INSTRUCTIONS FOR THE TASK: Reproduce verbatim every line from the one that includes "Chat on WhatsApp (139, 1693)" to the closing line of the entries; omit everything before it.

>>>

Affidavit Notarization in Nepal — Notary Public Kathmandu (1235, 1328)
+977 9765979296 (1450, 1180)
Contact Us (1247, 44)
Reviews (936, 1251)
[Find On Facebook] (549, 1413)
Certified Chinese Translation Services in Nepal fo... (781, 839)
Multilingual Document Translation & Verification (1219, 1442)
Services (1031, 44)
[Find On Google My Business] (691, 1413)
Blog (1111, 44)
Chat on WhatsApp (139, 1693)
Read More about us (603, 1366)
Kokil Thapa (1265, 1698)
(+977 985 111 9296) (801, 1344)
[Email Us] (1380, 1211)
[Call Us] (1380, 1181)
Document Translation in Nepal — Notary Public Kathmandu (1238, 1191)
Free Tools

<<<

YOUR SOLUTION:
Chat on WhatsApp (139, 1693)
Read More about us (603, 1366)
Kokil Thapa (1265, 1698)
(+977 985 111 9296) (801, 1344)
[Email Us] (1380, 1211)
[Call Us] (1380, 1181)
Document Translation in Nepal — Notary Public Kathmandu (1238, 1191)
Free Tools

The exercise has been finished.